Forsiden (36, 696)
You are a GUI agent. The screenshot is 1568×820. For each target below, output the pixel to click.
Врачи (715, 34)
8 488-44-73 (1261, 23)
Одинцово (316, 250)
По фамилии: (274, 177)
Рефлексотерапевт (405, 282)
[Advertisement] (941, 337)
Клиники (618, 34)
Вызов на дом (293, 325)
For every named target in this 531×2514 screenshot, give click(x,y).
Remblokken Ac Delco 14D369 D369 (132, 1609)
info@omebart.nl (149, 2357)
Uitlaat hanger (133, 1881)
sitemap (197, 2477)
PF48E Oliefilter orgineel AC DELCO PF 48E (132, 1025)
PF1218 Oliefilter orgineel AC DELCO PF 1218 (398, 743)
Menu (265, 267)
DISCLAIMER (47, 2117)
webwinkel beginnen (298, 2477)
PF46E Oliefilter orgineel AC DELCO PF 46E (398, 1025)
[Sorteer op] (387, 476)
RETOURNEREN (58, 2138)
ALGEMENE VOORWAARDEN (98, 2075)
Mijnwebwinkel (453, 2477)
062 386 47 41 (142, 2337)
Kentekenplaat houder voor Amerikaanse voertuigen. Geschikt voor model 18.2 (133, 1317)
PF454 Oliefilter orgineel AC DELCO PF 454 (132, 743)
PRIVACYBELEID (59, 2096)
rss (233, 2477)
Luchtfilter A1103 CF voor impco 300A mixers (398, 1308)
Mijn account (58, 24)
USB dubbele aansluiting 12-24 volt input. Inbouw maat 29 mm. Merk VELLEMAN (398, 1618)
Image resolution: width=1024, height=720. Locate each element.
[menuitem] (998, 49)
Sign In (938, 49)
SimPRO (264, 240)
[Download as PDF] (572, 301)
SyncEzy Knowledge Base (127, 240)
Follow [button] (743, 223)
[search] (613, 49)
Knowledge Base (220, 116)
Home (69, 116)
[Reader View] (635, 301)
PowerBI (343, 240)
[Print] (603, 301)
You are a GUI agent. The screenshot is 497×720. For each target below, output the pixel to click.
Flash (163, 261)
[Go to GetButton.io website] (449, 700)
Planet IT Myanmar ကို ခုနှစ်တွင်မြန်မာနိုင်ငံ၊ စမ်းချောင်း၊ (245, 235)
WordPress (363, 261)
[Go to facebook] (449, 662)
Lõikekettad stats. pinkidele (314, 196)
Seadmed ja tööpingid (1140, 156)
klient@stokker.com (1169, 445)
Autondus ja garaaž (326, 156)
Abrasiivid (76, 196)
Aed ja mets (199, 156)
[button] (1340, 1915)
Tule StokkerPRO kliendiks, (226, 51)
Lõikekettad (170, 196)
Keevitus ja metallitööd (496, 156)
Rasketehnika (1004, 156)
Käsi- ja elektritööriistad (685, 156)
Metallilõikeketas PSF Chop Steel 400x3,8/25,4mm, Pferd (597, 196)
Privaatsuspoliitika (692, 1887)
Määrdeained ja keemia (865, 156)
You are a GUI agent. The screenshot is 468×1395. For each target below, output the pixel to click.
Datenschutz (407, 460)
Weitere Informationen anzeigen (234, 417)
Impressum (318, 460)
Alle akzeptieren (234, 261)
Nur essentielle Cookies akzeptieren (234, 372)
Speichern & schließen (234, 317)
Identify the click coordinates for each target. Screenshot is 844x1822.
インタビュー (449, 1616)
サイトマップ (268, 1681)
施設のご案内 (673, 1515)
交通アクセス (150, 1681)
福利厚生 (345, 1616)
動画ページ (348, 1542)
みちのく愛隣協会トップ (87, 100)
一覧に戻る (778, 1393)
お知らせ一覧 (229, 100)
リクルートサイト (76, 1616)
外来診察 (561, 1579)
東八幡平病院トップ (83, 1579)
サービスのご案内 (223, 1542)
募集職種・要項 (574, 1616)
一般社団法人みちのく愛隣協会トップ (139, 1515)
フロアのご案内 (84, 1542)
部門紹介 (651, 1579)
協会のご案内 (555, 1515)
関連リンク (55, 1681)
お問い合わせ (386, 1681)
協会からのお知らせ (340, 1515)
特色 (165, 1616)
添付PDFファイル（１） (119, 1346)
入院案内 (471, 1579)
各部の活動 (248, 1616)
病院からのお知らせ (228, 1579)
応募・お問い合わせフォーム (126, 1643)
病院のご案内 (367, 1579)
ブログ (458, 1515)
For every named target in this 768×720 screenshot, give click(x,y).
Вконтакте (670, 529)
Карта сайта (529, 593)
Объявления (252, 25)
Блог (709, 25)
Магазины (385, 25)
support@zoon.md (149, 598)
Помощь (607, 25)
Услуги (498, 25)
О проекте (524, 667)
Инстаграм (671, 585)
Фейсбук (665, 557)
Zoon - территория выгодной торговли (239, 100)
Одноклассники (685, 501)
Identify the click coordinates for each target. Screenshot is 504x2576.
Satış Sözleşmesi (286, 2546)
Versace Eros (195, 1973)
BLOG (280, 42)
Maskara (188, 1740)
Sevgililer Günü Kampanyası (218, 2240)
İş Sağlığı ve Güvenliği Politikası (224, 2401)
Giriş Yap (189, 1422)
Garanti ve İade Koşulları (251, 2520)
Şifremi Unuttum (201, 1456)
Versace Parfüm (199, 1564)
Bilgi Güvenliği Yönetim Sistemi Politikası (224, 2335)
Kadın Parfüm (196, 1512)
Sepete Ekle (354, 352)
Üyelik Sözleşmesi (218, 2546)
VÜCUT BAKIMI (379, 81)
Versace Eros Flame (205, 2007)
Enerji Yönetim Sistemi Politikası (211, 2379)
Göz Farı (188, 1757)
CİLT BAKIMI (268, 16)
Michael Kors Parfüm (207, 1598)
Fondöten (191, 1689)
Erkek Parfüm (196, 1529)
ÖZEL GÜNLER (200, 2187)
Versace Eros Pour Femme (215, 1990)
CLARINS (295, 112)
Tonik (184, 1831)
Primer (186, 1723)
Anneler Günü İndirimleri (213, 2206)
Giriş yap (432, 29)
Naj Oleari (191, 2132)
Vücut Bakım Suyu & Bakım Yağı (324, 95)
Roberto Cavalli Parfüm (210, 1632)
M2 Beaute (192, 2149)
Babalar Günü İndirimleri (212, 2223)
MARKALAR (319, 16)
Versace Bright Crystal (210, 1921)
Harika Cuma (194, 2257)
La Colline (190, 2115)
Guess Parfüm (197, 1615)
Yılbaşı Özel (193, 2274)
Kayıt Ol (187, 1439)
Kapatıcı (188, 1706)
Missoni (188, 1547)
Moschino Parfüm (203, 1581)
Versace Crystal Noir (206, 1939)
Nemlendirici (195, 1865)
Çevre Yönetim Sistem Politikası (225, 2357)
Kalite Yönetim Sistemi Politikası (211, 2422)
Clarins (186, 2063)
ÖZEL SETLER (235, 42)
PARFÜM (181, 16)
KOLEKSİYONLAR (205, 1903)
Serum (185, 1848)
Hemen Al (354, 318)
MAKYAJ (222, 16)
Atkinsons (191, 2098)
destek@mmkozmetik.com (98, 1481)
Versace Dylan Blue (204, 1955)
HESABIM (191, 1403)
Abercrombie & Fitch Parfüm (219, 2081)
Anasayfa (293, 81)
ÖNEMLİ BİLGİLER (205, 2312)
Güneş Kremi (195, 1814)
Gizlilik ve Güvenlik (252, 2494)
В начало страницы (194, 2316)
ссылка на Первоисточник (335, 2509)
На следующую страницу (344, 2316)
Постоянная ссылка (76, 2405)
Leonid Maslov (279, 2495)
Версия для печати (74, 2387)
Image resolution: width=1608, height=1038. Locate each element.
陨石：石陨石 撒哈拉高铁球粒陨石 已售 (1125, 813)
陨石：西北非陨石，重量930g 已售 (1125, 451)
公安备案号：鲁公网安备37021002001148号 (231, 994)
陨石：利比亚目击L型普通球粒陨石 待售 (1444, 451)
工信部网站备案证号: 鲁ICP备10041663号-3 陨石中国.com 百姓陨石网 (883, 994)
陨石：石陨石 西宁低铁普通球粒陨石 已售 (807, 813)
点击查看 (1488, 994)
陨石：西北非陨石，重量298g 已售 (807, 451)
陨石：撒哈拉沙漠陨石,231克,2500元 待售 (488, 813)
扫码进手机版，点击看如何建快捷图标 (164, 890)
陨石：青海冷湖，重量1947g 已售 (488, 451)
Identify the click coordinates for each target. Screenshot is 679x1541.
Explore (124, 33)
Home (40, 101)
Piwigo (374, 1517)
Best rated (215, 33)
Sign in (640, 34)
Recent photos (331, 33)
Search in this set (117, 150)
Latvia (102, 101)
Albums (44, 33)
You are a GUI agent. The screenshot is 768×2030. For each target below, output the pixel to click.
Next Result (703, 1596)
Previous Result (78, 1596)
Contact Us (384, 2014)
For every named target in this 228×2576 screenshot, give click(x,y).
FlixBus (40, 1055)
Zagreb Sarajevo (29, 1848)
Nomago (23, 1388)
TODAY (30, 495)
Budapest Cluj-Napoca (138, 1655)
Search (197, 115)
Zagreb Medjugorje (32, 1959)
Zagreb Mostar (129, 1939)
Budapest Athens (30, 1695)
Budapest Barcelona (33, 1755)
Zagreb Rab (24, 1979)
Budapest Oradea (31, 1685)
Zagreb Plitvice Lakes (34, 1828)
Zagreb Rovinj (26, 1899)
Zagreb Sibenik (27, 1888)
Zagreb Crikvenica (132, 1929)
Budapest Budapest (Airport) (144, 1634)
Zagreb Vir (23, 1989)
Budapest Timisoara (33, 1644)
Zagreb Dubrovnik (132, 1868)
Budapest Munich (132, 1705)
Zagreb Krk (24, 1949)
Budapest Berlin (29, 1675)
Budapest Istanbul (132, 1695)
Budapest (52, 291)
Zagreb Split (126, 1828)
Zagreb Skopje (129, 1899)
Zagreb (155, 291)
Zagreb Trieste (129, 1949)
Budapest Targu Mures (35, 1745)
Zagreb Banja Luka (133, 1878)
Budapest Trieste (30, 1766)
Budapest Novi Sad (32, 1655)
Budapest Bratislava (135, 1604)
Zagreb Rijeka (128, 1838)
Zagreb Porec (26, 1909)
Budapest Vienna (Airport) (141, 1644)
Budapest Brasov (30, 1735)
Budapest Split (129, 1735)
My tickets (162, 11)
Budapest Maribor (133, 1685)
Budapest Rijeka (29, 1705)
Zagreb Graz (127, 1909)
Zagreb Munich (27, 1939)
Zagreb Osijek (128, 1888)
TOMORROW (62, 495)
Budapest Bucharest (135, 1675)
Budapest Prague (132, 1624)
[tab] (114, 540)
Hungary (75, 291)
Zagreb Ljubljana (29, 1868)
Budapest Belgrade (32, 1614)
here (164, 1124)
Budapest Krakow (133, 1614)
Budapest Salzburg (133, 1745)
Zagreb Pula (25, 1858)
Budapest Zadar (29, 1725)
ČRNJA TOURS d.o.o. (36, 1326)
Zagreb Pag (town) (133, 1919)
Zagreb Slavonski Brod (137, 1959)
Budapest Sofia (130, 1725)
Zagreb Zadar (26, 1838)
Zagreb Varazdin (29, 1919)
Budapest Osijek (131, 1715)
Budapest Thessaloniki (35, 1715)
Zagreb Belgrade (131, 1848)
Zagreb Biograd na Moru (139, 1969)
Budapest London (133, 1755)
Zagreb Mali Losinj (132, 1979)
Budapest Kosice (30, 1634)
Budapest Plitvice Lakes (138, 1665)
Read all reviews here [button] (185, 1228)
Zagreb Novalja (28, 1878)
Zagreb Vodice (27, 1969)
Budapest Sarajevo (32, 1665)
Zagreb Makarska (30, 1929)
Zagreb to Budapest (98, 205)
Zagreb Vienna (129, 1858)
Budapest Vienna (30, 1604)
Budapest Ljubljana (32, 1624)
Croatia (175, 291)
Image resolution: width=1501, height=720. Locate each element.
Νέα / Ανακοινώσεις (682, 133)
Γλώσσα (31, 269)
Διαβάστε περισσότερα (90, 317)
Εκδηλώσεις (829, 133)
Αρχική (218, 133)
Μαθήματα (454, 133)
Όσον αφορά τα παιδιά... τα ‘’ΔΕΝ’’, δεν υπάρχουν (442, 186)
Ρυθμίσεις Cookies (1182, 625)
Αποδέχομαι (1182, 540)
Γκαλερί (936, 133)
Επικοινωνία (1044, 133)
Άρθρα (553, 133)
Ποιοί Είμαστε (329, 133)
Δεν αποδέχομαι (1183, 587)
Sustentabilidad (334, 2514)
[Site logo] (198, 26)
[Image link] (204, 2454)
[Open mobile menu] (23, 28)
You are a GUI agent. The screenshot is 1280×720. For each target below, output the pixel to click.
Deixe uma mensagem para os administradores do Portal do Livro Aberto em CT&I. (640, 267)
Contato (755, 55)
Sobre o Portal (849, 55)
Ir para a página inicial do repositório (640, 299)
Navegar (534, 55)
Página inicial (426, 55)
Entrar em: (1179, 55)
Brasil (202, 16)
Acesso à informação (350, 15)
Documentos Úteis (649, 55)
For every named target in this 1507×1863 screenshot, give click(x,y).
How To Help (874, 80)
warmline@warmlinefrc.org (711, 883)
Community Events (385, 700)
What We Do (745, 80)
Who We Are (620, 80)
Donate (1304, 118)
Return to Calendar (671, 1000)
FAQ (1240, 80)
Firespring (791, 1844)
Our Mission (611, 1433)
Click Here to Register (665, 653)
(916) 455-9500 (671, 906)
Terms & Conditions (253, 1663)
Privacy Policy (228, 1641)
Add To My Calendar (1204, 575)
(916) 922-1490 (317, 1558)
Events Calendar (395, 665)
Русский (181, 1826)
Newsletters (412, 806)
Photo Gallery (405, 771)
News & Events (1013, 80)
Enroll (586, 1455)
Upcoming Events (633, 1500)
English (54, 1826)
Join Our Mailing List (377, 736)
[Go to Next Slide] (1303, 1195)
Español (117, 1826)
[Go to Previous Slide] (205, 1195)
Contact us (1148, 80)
────
PROBLEM DESCRIPTION »
Please extract the records between the line containing "各部の活動 (248, 1616)" and the line containing "Bilgi Güvenliği Yönetim", inclusive, and reproduce them line for line without any changes.

WORKED ANSWER »
各部の活動 (248, 1616)
病院からのお知らせ (228, 1579)
応募・お問い合わせフォーム (126, 1643)
病院のご案内 (367, 1579)
ブログ (458, 1515)
For every named target in this 768×720 screenshot, give click(x,y).
Вконтакте (670, 529)
Карта сайта (529, 593)
Объявления (252, 25)
Блог (709, 25)
Магазины (385, 25)
support@zoon.md (149, 598)
Помощь (607, 25)
Услуги (498, 25)
О проекте (524, 667)
Инстаграм (671, 585)
Фейсбук (665, 557)
Zoon - территория выгодной торговли (239, 100)
Одноклассники (685, 501)
Identify the click coordinates for each target. Screenshot is 504x2576.
Satış Sözleşmesi (286, 2546)
Versace Eros (195, 1973)
BLOG (280, 42)
Maskara (188, 1740)
Sevgililer Günü Kampanyası (218, 2240)
İş Sağlığı ve Güvenliği Politikası (224, 2401)
Giriş Yap (189, 1422)
Garanti ve İade Koşulları (251, 2520)
Şifremi Unuttum (201, 1456)
Versace Parfüm (199, 1564)
Bilgi Güvenliği Yönetim Sistemi Politikası (224, 2335)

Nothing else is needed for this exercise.